During her marriage, Daisy, known in German as the Fürstin von Pless, became a social reformer and militated for peace with her friends William II, German Emperor and King Edward VII of the United Kingdom. During World War I she served as a nurse.

Diaries 
After her divorce at Berlin on 12 December 1922 she published a series of memoirs that were widely read in the United Kingdom, the United States, and, in the German language, in Continental Europe.'The Private Diaries of Princess Daisy of Pless – 1873–1914, edited by Major Desmond Chapman-Huston, were first published in London by John Murray in 1931. This was the second selection from her diaries and, according to his introduction were from a series of diaries totalling 600,000 words. The diaries describe the Princess's life as a member of the European aristocracy, and include sometimes frank descriptions of significant pre-war political and social figures.

Personal life and family 
On 8 December 1891, in London, she married Hans Heinrich XV, 3th Prince of Pless, Count of Hochberg, Baron of Fürstenstein (1861–1938), one of the wealthiest heirs in the German Empire, becoming châtelaine of Fürstenstein Castle and Pless Castle in Silesia.

The couple had four children:

 Daughter (25 February 1893 – 11 March 1893).
 Hans Heinrich XVII William Albert Edward (2 February 1900 – 26 January 1984), 4th Prince of Pless, Count von Hochberg and Baron of Fürstenstein. Married twice but had no issue.
 Alexander Frederick William George Conrad Ernest Maximilian (1 February 1905 – 22 February 1984), 5th Prince of Pless, Count von Hochberg and Baron of Fürstenstein. Unmarried and childless.
 Bolko Conrad Frederick (23 September 1910 – 22 June 1936), who later caused a scandal by marrying his stepmother Clotilde de Silva y Gonzáles de Candamo (19 July 1898 – 12 December 1978), daughter of the 10th Marquis de Arcicóllar (and Hans Heinrich XV's second wife). Father of Bolko, 6th Prince. 

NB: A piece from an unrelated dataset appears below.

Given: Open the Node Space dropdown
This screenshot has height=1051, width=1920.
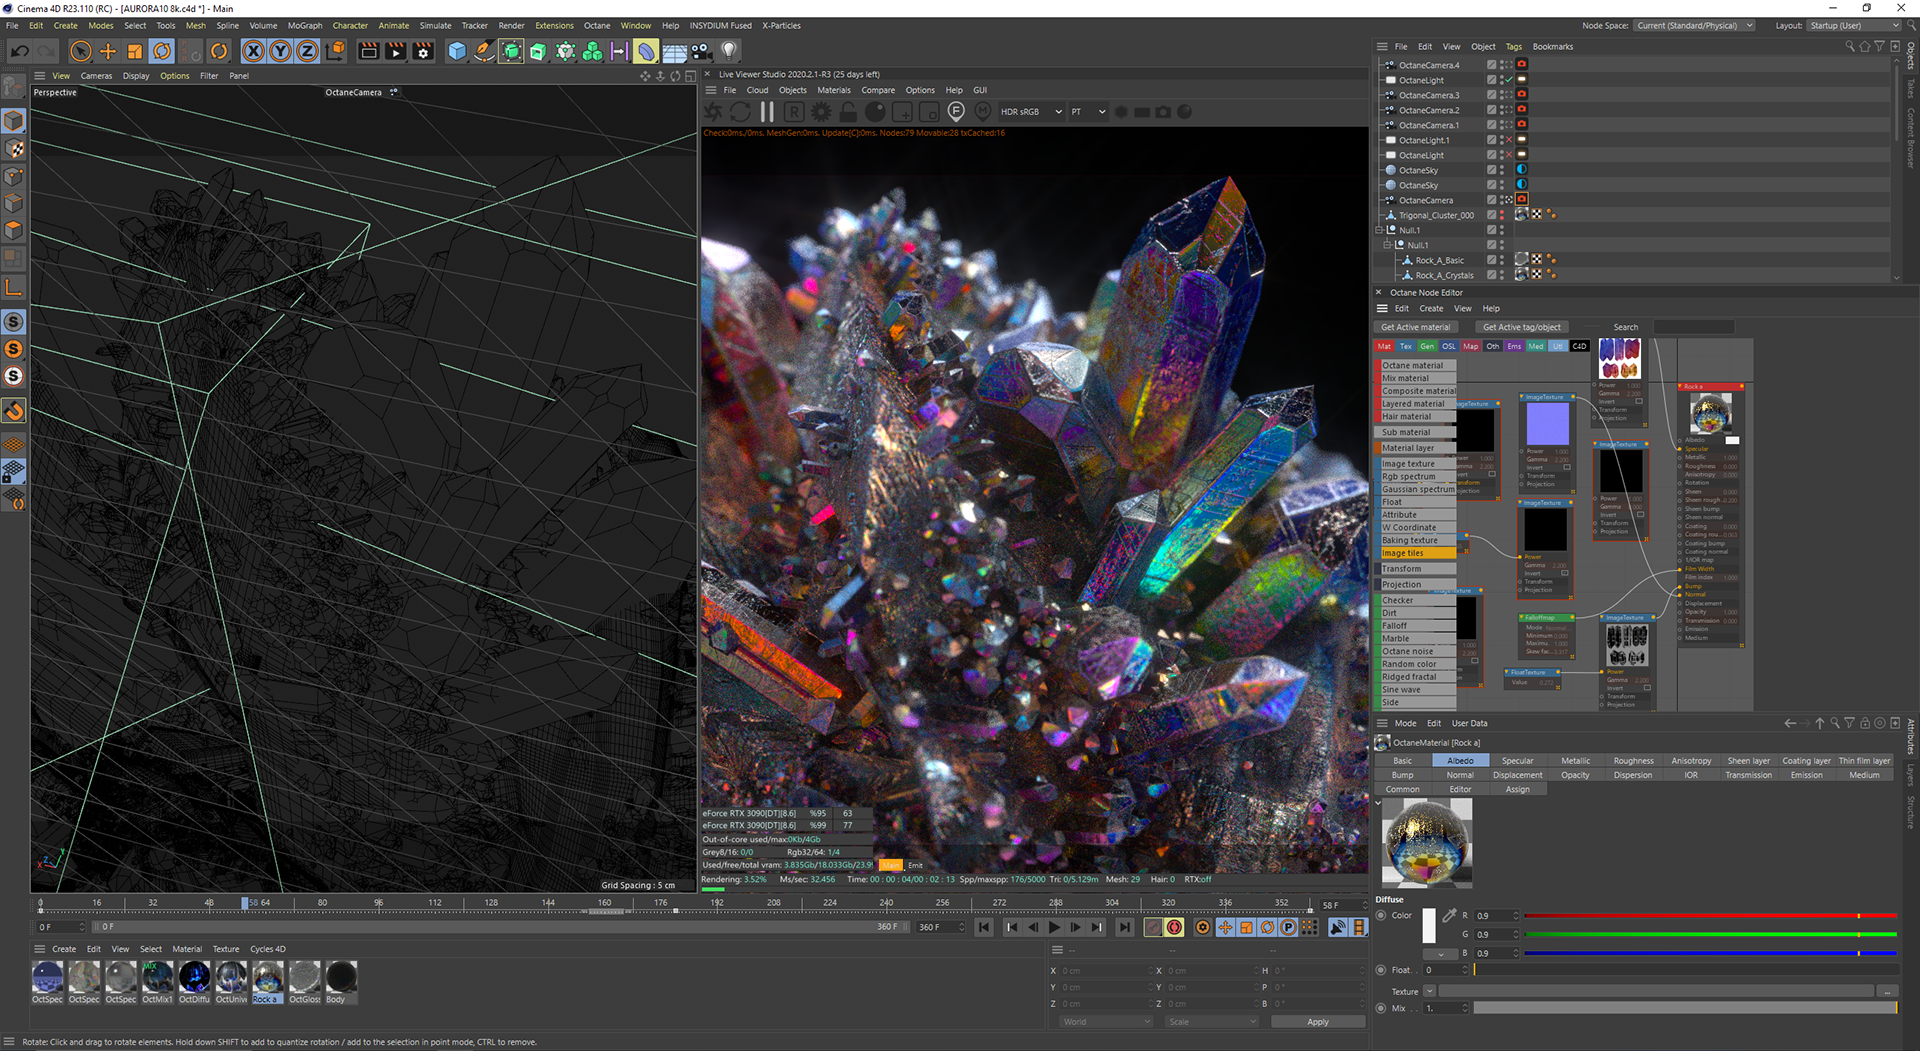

Hans Heinrich married as his second wife, at London on 25 January 1925, Clotilde de Silva y González de Candamo (1898–1978), daughter of José de Silva y Borchgrave d'Altena, Marquis de Arcicollar. This marriage produced two children, and was annulled in 1934. Subsequently, Clotilde married her stepson, Bolko, and was the mother of Daisy's and Hans Heinrich's only grandchildren.

Daisy's brother George in 1900 married Jennie Churchill, the mother of Winston Churchill, as his first wife, and after their divorce married in 1914 Mrs. Patrick Campbell, the actress, as his second. Her sister, Constance, married in 1901 Hugh Grosvenor, 2nd Duke of Westminster, and after their divorce she married in 1920 James FitzPatrick Lewes.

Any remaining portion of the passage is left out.